Lech Poznań – Szachtar Donieck 0:3


Po czterech rozegranych sparingach w Turcji przez Lecha Poznań przyszedł czas na prawdziwy egzamin przed wznowieniem rundy wiosennej – mecz z Szachtarem Donieck. Niestety, Kolejorz przegrał z utytułowanym ukraińskim zespołem aż 0:3 (0:1).

Lechici dotąd rozegrali cztery mecze towarzyskie. Wygrali zaledwie jeden – ze słowacką drużyną DAC Dunajska Streda. Musieli uznać natomiast wyższość ekipy bułgarskiej, austriackiej i serbskiej. Dziś do tego grona dopisany został ukraiński Szachtar. Poznaniacy podczas meczów towarzyskich w Turcji stracili dwa razy więcej bramek niż strzelili.

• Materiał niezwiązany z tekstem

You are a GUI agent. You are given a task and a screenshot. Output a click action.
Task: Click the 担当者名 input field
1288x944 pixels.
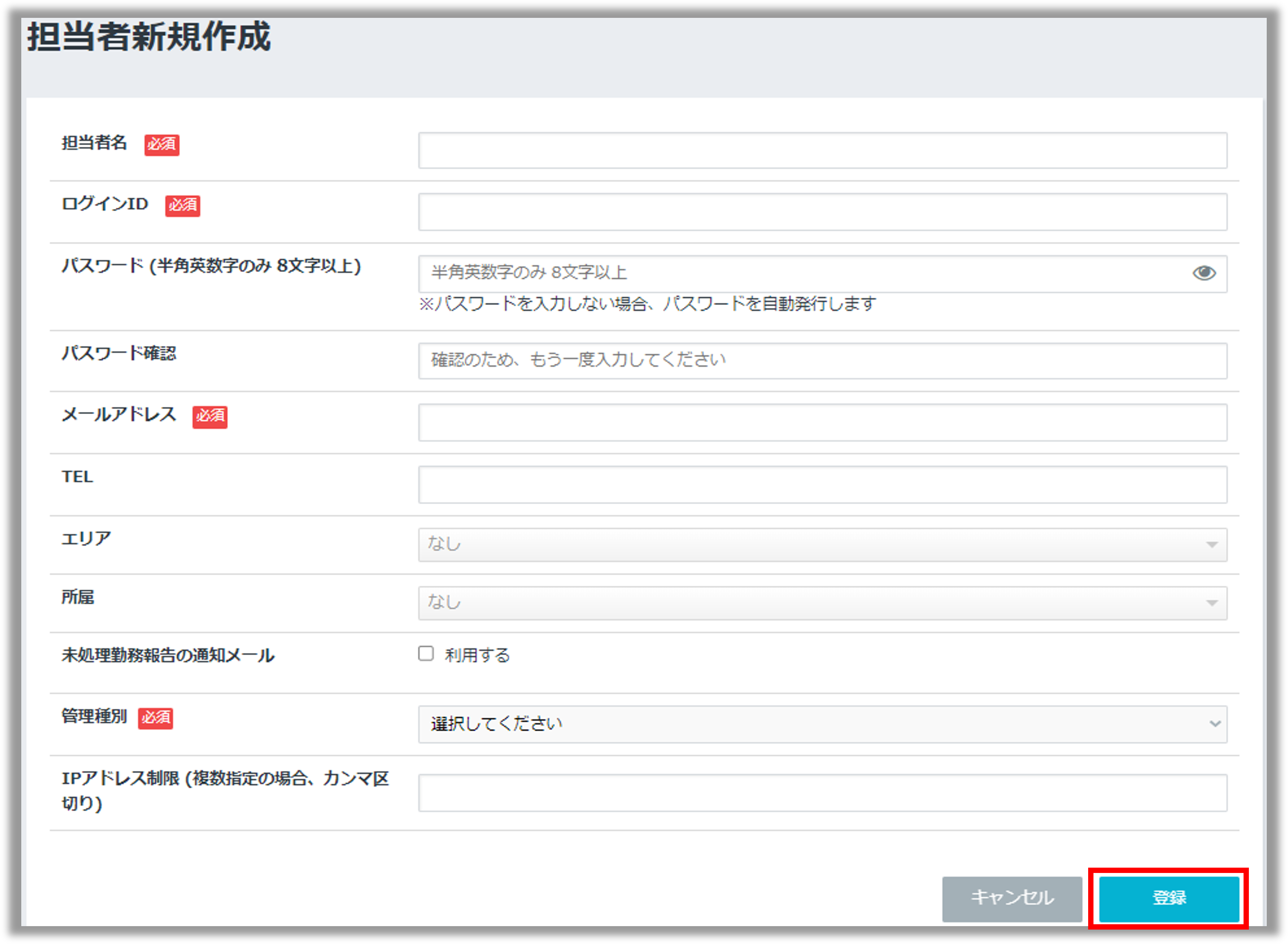(823, 149)
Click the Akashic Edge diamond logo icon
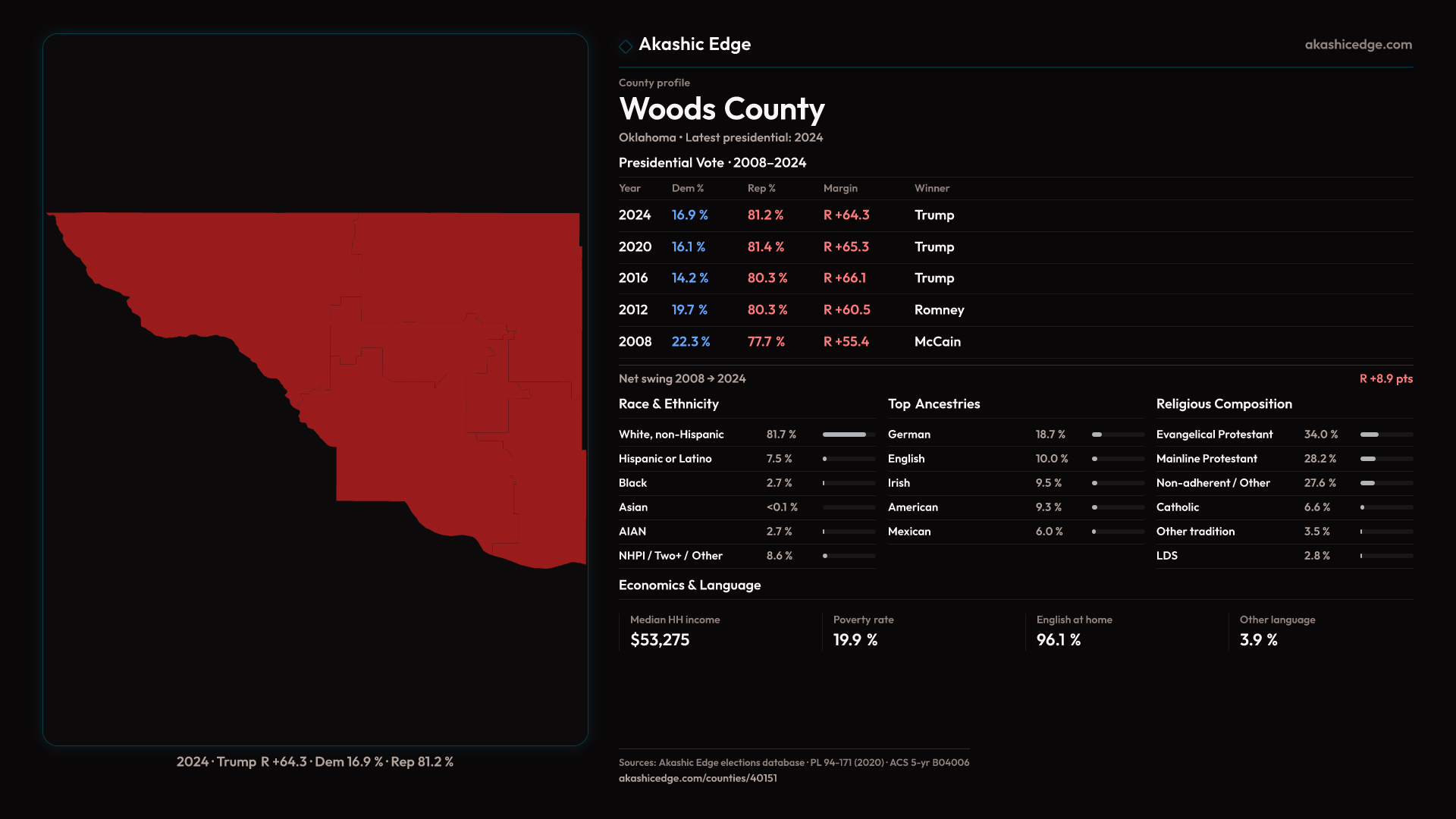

Na spotkanie kończące obóz przygotowawczy Adam Nawałka postanowił wystawić najsilniejszy skład ze wszystkich poprzednich. W pierwszej jedenastce od pierwszej minuty wystąpił tylko jeden nastolatek – Filip Marchwiński, a na pozycji napastnika zagrał o dziwo João Amaral. Z powodu drobnych urazów nie zagrali Robert Gumny i Christian Gytkjaer.

Uczestnik tegorocznej Ligi Mistrzów dominował przez całe spotkanie, lechici borykali się z problemami z odbiorem, wyprowadzaniem, a nawet podaniem piłki. Podczas pierwszej części Lech nie zdołał wykreować sobie żadnej okazji. Dwa dni temu piłkarze poznańskiego zespołu ćwiczyli ustawienia w obronie podczas rzutów rożnych, ale po dzisiejszym meczu nadal widać, że ten fragment gry wymaga jeszcze doprecyzowania. Bowiem poznaniacy pierwszego gola stracili właśnie po kornerze, podobnie jak w meczu ze Sturmem Graz.